Creio que este fato fica mascarado pela santa inquisição / santo ofício, importada pelos luso-espanhóis.
Consultar “A Muralha” livro de Diná Silveira de Queirós, que inclusive teve minissérie feita pela Globo, com Tarcísio Meira no papel de vilão / inquisidor mór. Manipulação subliminar?
Julio Silveira
Vamos falar sinceramente com o povo, a verdade é que no Brasil nunca houve esse negócio de soberania popular. A soberania popular sempre foi um argumento, um blefe propagandistico dos indutores culturais e economicos do estado, para facilitar o controle popular concedendo-lhes um pouco de auto estima baseada na propaganda.

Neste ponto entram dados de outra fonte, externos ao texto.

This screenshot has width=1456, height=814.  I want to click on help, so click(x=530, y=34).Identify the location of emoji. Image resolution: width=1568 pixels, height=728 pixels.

Basta olhar a construção historica do país, que nunca se livrou das amarras culturais do imperio. Tendo construido sua estrutura instituicional com base na estrutura imperial herdada. Por isso tanta distinção entre as diversas cortes instituidas, constituidas não para servirem ao povo e ao país, mas, como nas cortes absolutistas, para se servirem do país e do povo por conseguinte. Por isso tantos golpes sempre que a cidadania popular começa a tomar gosto pela tal soberania popular, quando a democracia começa a dar ao povo essas ambições de, ela propria, definir seus designios apostando naqueles que buscam aprofundar sua soberania. Ah! Que se entender, nem tudo que reluz é ouro, assim como nem tudo que é nacional do Brasil é brasileiro, ou nem todos que se passam por povo podem ser considerados, ou mesmo se consideram, populares.